Careful! You’re being used every day and might not even know it. We consider ourselves users of conversation systems, but who is actually being used? These systems fight over us and we’re becoming more and more addicted to them. How many people can spend a whole day without being used by one of these systems?

If we brought a person from the 1950s to our times, they would immediately notice that there are a few differences between then and now. Today, we spend several hours a day interacting through systems like Facebook and, due to the conversation media implemented in these systems, many people even work from home, which was practically unthinkable then. The way we communicate, the fact that we live in a society that is connected all the time through the use of several devices and in several locations is one of the most remarkable differences between today and the past century. We exchange messages through social network systems, we send emails to colleagues, we make a video call to relatives that live far away, we send messages using our phones, we participate in communities of interest in order to discuss the latest news and we leave comments on blog posts.

It’s important to emphasize the difference between computing system and conversation medium. Facebook is a (social network) system, while email is a conversation medium (in which the asynchronous exchange of textual messages between two people or among few people is established). A system is a program that is executed by an electronic device; a conversation medium is an abstraction, a specific way to exchange messages. A conversation medium such as the email is implemented in a computing system like Facebook. Some systems implement a single conversation medium, while others implement several integrated media, as, for example, current social network systems that make several different ways of exchanging messages available to users. The integration of conversation media in a system is a current trend – even systems originally designed to allow only one conversation medium, throughout their evolution, came to implement other media, such as Gmail, which, besides email, allows the exchange of instant messages and video calls.

Although computing mediated conversation is a relatively recent social phenomenon, systems and media haven’t come out of nowhere and or appeared by chance. They are a product of evolution.

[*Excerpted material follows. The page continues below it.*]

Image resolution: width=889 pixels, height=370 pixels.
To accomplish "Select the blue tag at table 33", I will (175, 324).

What is an evolutionary perspective?

The aim of this book is to present an evolutionary perspective of conversation media and the systems that implement them. Our basis is an analogy with the evolution of living beings: in it, the systems are living beings, the culture is the environment where systems live, and users are the resources for which systems of a specific species compete. Conversation media and conversation systems evolve like all technologies, and this evolution is a result of innovations and influences of previous technologies.

Evolution of Technologies

In spite of the fact that technologies have specific characteristics and objectives that differentiate them, when it comes to evolution, they all have this point in common: they are constructs of the human mind and the result of several influences (Kroeber, 1923).

This perspective opposes the creationist view, according to which a technology emerges as the invention of a solitary genius, without taking into consideration the influence of others in their project. An evolutionary perspective is important in order to avoid conceptual errors such as those we have become used to seeing in the press: so-and-so is the father of email, while this is a statement that reflects a creationist view; or that social network systems will replace email, when in fact they don’t even compete.

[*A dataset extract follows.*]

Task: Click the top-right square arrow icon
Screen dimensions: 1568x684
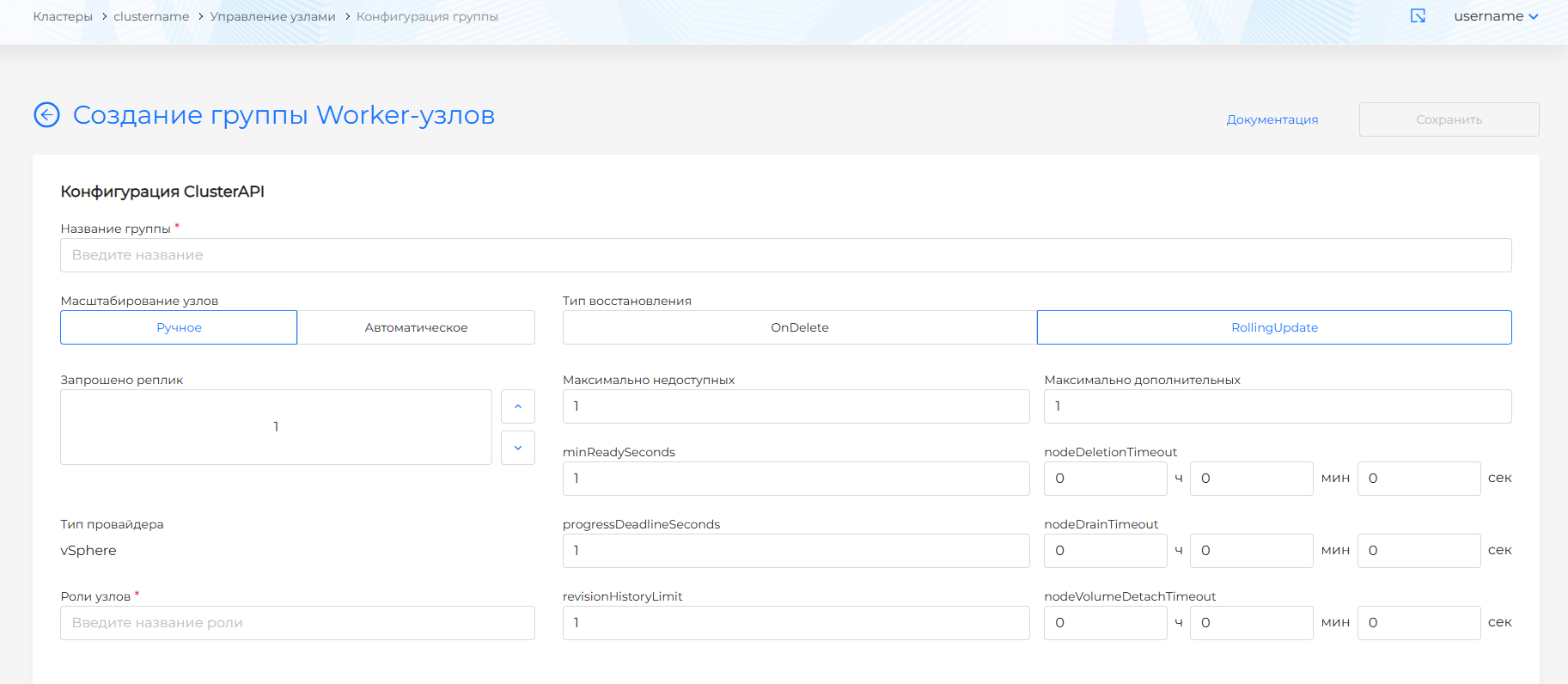Action: point(1418,16)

Who was the father of email?

The media and even some researchers and historians designate Ray Tomlinson as the father of email – we consider this a mistake originated in a creationist perspective of the development of systems and technologies in general. The lack of comprehension of the fact that media evolve results in myths such as the necessity of finding a father for a technology, the character of a creator or inventor whose image is sold as that of the sole responsible for the existence of that technology, as if the technology could spring out of nowhere in an instant.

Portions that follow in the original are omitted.